On avoidance, mitigation, and evasion

BY S.M. THANNEERMALAI

'TAX avoidance' has recently been demonised as an unsavoury practice adopted by taxpayers to avoid paying their due share of taxes. Most people will agree that governments cannot function without collecting taxes. We are constantly being reminded by the authorities that it is our moral duty as citizens of Malaysia to pay our share of taxes. Yes, most of us will not disagree.

Parliament creates tax laws

Tax laws formulated by the executive led by the prime minister are promulgated by Parliament. Whenever there are issues on interpretation or disputes, the courts step in and provide guidance and resolution.

The question of the moral duty to pay tax is not enshrined in the tax laws and till today, the views expressed by Justice Lee Hun Hoe in the Rakyat Berjaya Case in 1984 is still applicable; "No commercial person in his right sense is going to carry our commercial transactions except on the footing of paying the smallest amount of tax involved. There is nothing wrong at all for a company to organise their affairs in such a way to as to minimise tax".

Taxpayers must comply with tax laws and pay the correct amount of tax. Any amount paid more than his dues, is a "gift to government".

Why disputes arise?

Although the taxpayer complies with the law, the tax authorities may take a different view on interpretation the law and may argue that sole purpose the transaction or series of transactions is to avoid taxes.

Borderline between tax avoidance, tax mitigation and tax evasion

Tax evasion is clear, it has a criminal aspect as it carried out with an intention to evade taxes by falsifying accounts, providing incorrect information, and simply not disclosing information or making fictitious expense claims.

The problem area is tax avoidance - which is "acceptable" and "unacceptable" tax avoidance. The basic requirement for any taxpayer is, comply with the letter of the law.

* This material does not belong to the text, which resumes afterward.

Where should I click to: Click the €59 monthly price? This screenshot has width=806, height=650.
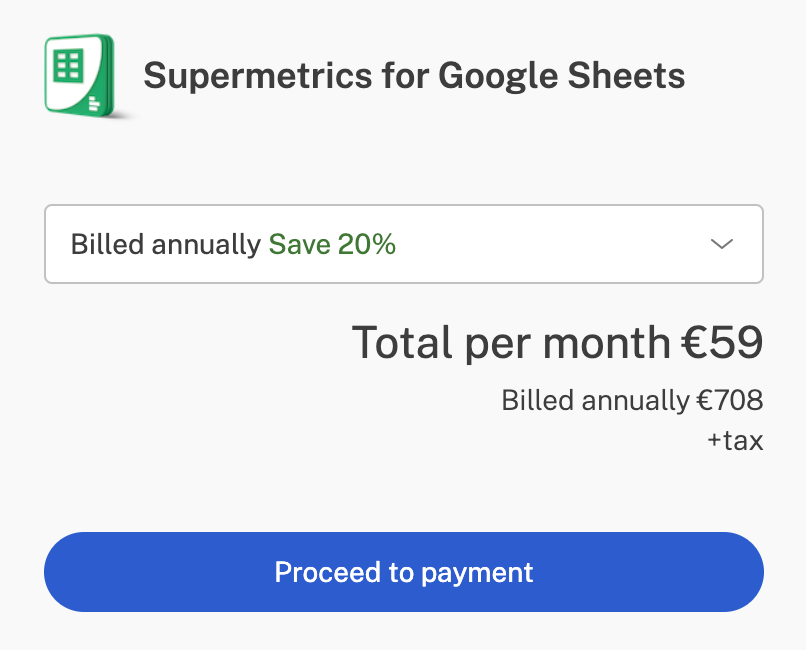coord(722,342)
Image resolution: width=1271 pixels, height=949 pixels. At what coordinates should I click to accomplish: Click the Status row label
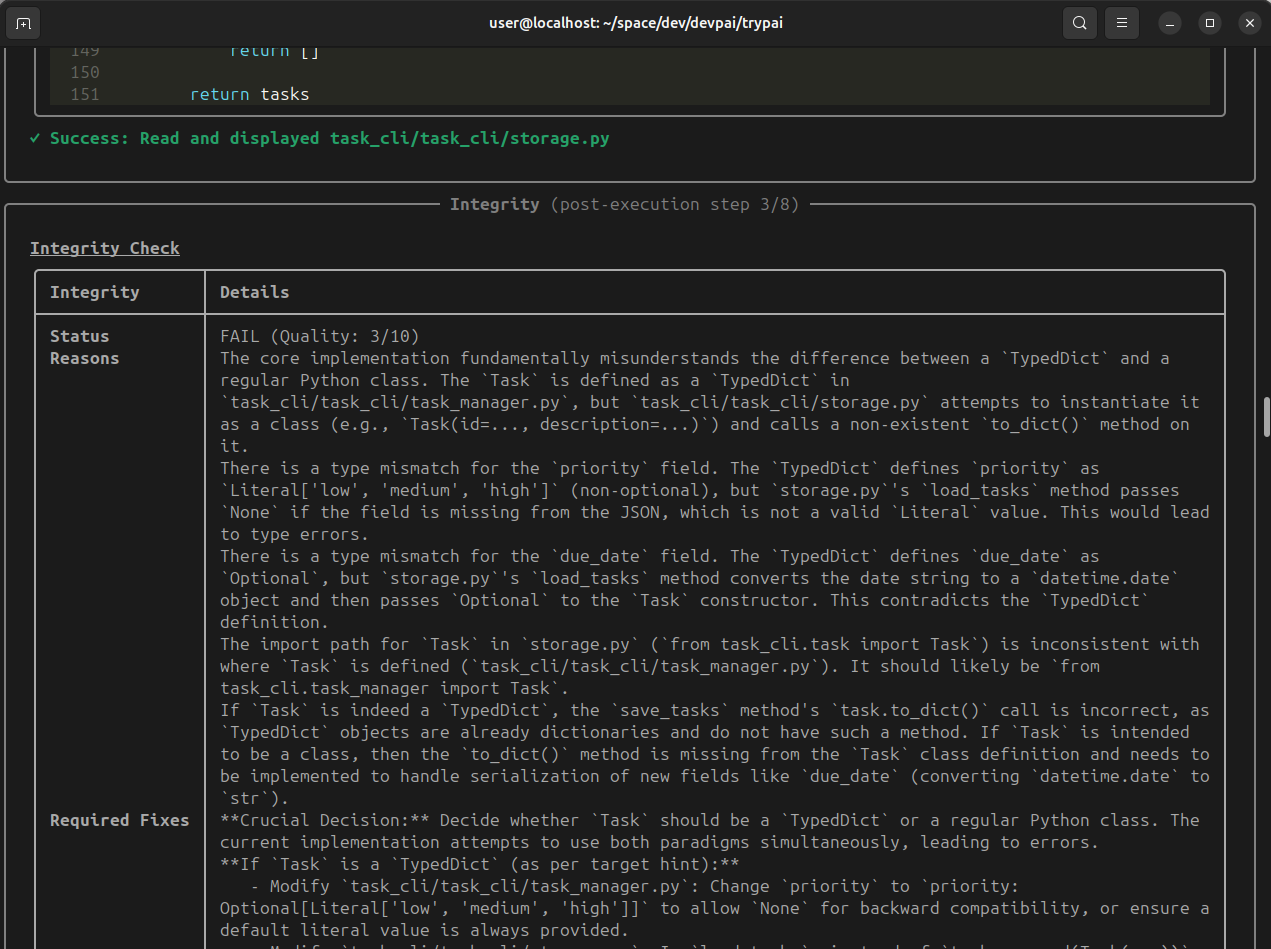[x=80, y=336]
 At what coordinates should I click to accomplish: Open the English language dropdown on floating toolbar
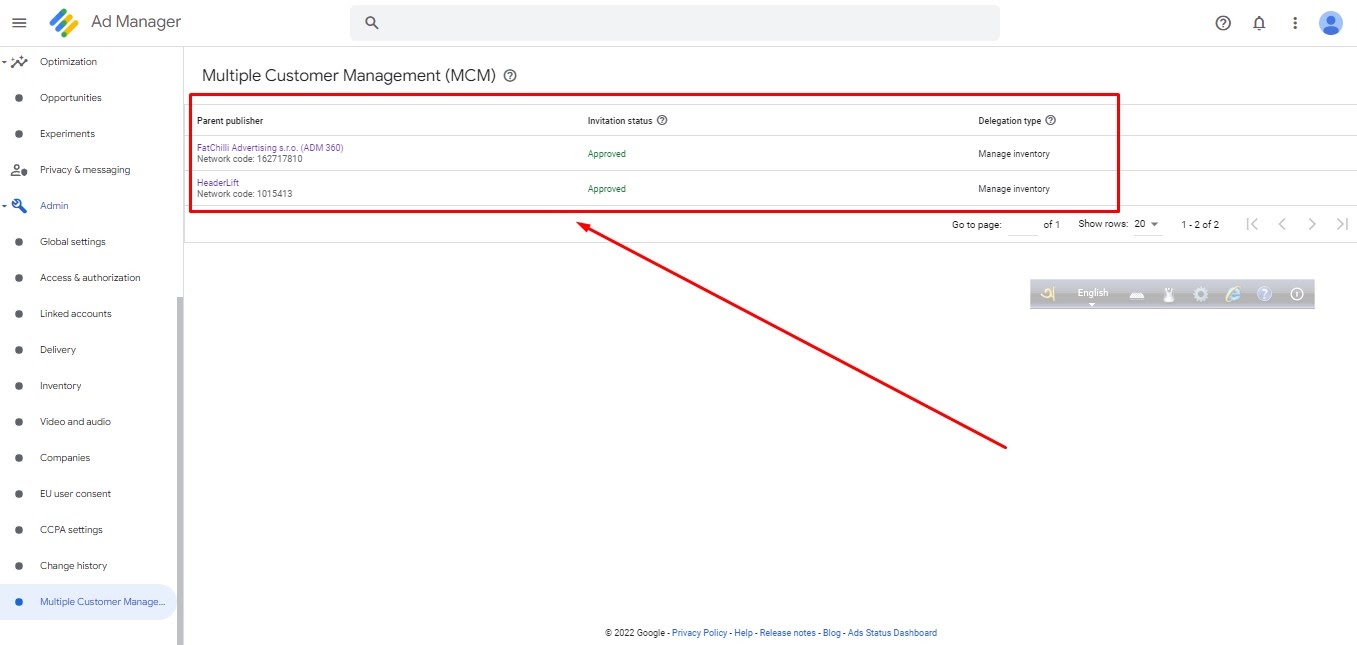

The issue of avoidance "pops its head" when the taxpayer structures his transaction in a way to reduce his tax liability by inserting intermediate steps which have no commercial rationale but to ensure the ultimate result of the whole scheme or arrangement results in a reduction of tax liability. If the intention of carrying out a transaction or a scheme is with the prime motive of avoiding taxes, that is unacceptable avoidance.

What is acceptable avoidance is now recognised as tax mitigation. Tax mitigation is invoked when the taxpayer has choice between two provisions of the law and if one route allows a more beneficial tax result, the taxpayer can opt for the reduced tax route.

Tax mitigation also requires a taxpayer to show that the primary intent of the transaction or an arrangement is commercially driven. The transaction involves the parties incurring costs, losses or sometimes a reduction of income and the tax benefit is merely incidental.

The "business purpose test" and the economic consequences to the transaction should be clearly visible in order to fall within the ambit of "acceptable avoidance" or tax mitigation.

Taxpayers, beware.

Whenever taxpayers are carrying out any transactions between third parties or related parties, the issue of avoidance must not be precluded since the tax authorities are constantly on the "lookout" for such misbehaviours.

Avoidance is a critical issue to be considered when transactions involve business restructuring, undertaking large transactions, using brought forward losses, changing transfer prices/business models, or if tax planning is done after a transaction has been initiated, etc.

This article was contributed by Thannees Tax Consulting Services Sdn Bhd managing director SM Thanneermalai.